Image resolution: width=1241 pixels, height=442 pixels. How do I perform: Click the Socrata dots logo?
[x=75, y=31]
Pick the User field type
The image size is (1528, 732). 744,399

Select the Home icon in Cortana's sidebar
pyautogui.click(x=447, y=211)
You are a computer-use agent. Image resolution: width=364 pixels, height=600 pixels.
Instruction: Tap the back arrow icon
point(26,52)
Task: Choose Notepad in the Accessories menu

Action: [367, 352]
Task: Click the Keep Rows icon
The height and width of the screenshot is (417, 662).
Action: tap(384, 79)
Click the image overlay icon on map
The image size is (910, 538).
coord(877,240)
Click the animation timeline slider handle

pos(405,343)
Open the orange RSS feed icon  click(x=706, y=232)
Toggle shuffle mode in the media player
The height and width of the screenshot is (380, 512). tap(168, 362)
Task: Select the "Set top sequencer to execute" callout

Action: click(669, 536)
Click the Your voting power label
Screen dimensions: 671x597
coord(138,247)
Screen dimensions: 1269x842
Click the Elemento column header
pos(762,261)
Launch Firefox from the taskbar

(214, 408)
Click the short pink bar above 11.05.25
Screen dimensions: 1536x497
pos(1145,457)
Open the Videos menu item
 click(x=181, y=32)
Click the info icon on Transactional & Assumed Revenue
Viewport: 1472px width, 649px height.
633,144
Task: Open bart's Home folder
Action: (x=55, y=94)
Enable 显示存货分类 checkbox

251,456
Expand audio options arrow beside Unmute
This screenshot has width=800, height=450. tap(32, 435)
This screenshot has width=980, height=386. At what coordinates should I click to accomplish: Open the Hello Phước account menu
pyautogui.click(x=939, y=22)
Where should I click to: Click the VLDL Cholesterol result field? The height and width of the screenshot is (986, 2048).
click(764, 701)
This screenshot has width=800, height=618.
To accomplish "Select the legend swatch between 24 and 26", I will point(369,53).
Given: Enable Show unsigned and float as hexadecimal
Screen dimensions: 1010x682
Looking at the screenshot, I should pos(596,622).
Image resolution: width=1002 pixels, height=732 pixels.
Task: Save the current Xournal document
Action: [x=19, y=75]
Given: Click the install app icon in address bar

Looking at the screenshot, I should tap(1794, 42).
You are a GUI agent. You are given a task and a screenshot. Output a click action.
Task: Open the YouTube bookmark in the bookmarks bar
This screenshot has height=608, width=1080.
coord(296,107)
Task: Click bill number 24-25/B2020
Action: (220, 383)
* * * *
=== INSTRUCTIONS FOR THE TASK ===
The answer must reproduce all of the entries exactly.

=== REPLY ===
Image resolution: width=1241 pixels, height=442 pixels. How do I perform: Click the Socrata dots logo?
[x=75, y=31]
Pick the User field type
The image size is (1528, 732). 744,399

Select the Home icon in Cortana's sidebar
pyautogui.click(x=447, y=211)
You are a computer-use agent. Image resolution: width=364 pixels, height=600 pixels.
Instruction: Tap the back arrow icon
point(26,52)
Task: Choose Notepad in the Accessories menu

Action: [367, 352]
Task: Click the Keep Rows icon
The height and width of the screenshot is (417, 662).
Action: tap(384, 79)
Click the image overlay icon on map
The image size is (910, 538).
coord(877,240)
Click the animation timeline slider handle

pos(405,343)
Open the orange RSS feed icon  click(x=706, y=232)
Toggle shuffle mode in the media player
The height and width of the screenshot is (380, 512). tap(168, 362)
Task: Select the "Set top sequencer to execute" callout

Action: click(669, 536)
Click the Your voting power label
Screen dimensions: 671x597
coord(138,247)
Screen dimensions: 1269x842
Click the Elemento column header
pos(762,261)
Launch Firefox from the taskbar

(214, 408)
Click the short pink bar above 11.05.25
Screen dimensions: 1536x497
pos(1145,457)
Open the Videos menu item
 click(x=181, y=32)
Click the info icon on Transactional & Assumed Revenue
Viewport: 1472px width, 649px height.
633,144
Task: Open bart's Home folder
Action: (x=55, y=94)
Enable 显示存货分类 checkbox

251,456
Expand audio options arrow beside Unmute
This screenshot has width=800, height=450. tap(32, 435)
This screenshot has width=980, height=386. At what coordinates should I click to accomplish: Open the Hello Phước account menu
pyautogui.click(x=939, y=22)
Where should I click to: Click the VLDL Cholesterol result field? The height and width of the screenshot is (986, 2048).
click(764, 701)
This screenshot has width=800, height=618.
To accomplish "Select the legend swatch between 24 and 26", I will point(369,53).
Given: Enable Show unsigned and float as hexadecimal
Screen dimensions: 1010x682
Looking at the screenshot, I should pos(596,622).
Image resolution: width=1002 pixels, height=732 pixels.
Task: Save the current Xournal document
Action: [x=19, y=75]
Given: Click the install app icon in address bar

Looking at the screenshot, I should tap(1794, 42).
You are a GUI agent. You are given a task and a screenshot. Output a click action.
Task: Open the YouTube bookmark in the bookmarks bar
This screenshot has height=608, width=1080.
coord(296,107)
Task: Click bill number 24-25/B2020
Action: (220, 383)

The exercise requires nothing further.